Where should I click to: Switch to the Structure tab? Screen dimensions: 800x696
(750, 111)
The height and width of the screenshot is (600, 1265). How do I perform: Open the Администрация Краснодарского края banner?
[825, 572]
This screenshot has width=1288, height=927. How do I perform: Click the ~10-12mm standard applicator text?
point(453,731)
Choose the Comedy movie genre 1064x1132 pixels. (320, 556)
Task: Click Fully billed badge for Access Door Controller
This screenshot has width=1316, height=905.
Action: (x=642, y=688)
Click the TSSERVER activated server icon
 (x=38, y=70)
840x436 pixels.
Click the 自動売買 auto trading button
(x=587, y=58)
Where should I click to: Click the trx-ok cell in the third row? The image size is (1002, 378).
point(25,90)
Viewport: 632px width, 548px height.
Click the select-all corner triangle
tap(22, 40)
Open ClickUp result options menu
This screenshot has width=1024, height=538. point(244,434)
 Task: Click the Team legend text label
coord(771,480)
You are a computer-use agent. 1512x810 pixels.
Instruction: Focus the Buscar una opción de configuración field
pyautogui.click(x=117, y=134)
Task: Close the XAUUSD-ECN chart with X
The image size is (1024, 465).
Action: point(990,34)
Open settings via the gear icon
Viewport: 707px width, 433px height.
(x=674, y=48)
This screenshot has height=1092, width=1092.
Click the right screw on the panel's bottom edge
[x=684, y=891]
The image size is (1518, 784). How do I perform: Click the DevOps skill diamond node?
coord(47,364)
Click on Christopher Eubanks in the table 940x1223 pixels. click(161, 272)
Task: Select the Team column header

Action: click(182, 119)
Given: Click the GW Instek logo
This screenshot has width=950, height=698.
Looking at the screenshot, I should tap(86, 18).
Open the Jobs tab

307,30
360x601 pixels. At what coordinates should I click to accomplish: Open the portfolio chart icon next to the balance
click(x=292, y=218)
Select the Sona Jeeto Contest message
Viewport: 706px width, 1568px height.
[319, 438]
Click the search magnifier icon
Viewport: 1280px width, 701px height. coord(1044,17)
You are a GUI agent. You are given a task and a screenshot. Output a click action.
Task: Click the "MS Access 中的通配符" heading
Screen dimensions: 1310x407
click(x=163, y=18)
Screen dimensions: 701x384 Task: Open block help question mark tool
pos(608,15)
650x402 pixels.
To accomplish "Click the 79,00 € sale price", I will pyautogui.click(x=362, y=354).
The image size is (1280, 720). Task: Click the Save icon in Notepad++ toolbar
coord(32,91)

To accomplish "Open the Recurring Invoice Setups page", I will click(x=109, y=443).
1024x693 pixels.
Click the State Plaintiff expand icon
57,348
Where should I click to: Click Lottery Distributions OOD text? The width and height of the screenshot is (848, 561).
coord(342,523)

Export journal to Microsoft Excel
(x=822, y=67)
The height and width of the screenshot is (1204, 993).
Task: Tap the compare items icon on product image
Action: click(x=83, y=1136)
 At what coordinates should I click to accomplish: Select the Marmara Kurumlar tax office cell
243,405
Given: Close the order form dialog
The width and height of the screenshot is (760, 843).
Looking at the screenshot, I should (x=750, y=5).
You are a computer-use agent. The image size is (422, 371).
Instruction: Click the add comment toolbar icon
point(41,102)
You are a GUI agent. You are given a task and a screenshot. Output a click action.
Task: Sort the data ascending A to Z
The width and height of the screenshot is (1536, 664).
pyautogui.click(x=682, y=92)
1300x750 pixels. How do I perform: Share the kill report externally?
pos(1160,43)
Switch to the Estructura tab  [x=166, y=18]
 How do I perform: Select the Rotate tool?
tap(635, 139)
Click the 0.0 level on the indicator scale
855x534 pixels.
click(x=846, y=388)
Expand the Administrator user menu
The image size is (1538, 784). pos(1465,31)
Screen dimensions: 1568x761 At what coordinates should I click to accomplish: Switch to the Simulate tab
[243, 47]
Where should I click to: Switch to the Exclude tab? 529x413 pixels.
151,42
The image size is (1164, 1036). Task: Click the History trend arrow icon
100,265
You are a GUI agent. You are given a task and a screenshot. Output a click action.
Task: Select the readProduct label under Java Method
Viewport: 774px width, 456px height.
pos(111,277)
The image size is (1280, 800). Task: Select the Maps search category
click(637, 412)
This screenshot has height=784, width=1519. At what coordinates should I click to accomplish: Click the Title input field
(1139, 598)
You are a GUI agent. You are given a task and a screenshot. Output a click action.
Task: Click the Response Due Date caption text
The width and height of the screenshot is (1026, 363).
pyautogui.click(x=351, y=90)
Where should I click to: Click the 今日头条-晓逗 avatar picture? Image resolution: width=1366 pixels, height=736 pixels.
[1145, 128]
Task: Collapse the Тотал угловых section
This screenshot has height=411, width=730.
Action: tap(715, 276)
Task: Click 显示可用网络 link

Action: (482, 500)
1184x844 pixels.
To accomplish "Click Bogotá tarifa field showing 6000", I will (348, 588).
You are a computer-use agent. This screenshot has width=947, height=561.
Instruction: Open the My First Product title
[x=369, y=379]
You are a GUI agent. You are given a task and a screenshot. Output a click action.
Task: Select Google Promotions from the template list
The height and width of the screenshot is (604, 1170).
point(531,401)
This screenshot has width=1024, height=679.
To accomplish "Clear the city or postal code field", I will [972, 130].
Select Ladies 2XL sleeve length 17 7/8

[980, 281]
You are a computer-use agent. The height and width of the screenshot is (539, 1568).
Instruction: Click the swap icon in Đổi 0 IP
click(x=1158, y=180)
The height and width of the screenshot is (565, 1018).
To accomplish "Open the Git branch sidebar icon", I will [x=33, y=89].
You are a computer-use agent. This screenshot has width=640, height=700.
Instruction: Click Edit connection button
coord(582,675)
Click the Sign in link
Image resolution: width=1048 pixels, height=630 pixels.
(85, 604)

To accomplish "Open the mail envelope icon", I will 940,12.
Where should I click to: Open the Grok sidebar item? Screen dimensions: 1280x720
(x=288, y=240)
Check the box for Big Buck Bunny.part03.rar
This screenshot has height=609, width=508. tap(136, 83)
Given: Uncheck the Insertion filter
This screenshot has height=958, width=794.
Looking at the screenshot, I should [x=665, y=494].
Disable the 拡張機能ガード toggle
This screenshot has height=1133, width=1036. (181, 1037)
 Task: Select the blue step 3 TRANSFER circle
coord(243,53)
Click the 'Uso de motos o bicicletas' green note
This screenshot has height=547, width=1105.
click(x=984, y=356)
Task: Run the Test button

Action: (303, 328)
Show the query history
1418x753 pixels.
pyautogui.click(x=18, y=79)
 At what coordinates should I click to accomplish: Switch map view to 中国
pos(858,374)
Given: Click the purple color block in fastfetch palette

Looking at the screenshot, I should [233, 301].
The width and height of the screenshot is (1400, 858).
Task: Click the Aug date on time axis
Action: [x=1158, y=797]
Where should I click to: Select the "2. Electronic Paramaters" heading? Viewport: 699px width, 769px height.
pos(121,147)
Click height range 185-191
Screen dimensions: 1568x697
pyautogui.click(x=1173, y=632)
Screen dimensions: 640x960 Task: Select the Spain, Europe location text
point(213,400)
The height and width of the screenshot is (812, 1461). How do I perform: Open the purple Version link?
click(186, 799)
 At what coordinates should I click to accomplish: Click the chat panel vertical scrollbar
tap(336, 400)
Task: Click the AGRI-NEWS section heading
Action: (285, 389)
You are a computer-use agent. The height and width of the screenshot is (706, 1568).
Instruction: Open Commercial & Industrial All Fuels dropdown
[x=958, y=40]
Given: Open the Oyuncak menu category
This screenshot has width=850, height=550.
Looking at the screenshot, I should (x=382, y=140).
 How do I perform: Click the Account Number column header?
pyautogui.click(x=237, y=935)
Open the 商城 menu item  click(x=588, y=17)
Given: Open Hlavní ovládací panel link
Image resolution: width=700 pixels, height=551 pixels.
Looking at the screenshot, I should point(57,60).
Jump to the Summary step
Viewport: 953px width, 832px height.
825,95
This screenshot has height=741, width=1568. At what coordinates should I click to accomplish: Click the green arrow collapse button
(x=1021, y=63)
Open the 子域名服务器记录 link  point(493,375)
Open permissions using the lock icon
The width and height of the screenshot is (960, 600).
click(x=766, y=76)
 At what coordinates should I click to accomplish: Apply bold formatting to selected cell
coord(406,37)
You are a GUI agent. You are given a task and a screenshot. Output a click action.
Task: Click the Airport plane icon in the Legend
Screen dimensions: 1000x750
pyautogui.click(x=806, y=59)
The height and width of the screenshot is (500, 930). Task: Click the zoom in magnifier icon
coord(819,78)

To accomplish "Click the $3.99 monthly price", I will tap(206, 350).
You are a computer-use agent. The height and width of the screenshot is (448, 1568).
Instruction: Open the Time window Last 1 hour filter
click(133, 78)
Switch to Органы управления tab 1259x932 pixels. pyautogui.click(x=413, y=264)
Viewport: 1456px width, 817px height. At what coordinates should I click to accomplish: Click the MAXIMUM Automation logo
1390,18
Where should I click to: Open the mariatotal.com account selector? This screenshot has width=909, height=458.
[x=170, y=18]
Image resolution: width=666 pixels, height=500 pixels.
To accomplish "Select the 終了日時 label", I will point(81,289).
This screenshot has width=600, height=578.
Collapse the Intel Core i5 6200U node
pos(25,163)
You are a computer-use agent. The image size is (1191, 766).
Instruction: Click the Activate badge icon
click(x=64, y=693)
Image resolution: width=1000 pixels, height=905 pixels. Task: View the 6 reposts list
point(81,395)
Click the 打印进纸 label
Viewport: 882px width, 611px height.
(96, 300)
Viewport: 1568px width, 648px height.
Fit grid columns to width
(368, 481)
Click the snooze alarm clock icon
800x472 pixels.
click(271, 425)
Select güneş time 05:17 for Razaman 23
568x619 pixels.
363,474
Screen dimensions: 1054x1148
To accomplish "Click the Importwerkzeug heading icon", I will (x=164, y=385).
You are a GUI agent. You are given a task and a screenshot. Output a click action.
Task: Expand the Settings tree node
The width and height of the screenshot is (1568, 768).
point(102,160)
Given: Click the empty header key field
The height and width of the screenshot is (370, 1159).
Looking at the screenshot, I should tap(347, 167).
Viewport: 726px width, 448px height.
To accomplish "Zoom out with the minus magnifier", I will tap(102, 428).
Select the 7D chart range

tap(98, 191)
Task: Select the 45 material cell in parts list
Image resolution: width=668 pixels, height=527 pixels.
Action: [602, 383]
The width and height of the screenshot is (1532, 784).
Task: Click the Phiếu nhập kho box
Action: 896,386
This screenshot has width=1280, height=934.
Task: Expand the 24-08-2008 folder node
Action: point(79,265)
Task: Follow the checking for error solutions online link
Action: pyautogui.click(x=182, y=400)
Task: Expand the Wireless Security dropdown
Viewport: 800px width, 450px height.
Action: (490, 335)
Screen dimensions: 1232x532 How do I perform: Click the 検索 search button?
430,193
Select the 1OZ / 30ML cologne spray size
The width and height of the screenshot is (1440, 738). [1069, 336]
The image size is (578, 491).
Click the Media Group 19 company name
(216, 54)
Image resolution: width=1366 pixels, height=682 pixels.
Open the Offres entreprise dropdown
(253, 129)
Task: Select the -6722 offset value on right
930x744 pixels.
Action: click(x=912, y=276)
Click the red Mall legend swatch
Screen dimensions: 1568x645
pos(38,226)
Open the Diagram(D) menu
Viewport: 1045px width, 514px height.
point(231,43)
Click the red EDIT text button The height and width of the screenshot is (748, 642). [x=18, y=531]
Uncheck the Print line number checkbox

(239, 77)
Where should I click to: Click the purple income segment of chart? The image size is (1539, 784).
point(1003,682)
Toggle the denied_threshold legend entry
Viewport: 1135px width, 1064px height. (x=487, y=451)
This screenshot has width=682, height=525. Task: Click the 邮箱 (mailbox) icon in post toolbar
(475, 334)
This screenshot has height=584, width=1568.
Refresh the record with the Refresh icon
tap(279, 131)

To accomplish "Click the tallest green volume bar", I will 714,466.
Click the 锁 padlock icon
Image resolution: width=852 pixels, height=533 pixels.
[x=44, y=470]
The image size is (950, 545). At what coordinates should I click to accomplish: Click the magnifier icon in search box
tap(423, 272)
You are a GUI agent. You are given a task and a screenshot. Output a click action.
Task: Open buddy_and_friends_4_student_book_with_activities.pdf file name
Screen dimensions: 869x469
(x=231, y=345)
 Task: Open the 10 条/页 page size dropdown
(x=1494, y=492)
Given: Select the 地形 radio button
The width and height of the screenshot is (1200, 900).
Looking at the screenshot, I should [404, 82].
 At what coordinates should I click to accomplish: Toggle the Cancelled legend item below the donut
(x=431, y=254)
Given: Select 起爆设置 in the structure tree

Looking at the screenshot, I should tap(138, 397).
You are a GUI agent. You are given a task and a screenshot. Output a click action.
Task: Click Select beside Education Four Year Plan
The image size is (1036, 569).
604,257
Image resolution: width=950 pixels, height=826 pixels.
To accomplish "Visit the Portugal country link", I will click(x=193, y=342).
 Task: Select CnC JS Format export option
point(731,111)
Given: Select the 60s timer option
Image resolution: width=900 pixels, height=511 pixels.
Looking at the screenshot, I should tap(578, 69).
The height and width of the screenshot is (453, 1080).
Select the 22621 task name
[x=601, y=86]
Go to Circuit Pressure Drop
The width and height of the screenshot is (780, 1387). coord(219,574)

────────

WORK ITEM » Using the entries above, give back exactly the line containing "At what coordinates should I click to accomplish: Toggle", the line containing "Image resolution: width=950", and every line between them, and nothing else.

OUTPUT OF THE TASK »
 At what coordinates should I click to accomplish: Toggle the Cancelled legend item below the donut
(x=431, y=254)
Given: Select 起爆设置 in the structure tree

Looking at the screenshot, I should tap(138, 397).
You are a GUI agent. You are given a task and a screenshot. Output a click action.
Task: Click Select beside Education Four Year Plan
The image size is (1036, 569).
604,257
Image resolution: width=950 pixels, height=826 pixels.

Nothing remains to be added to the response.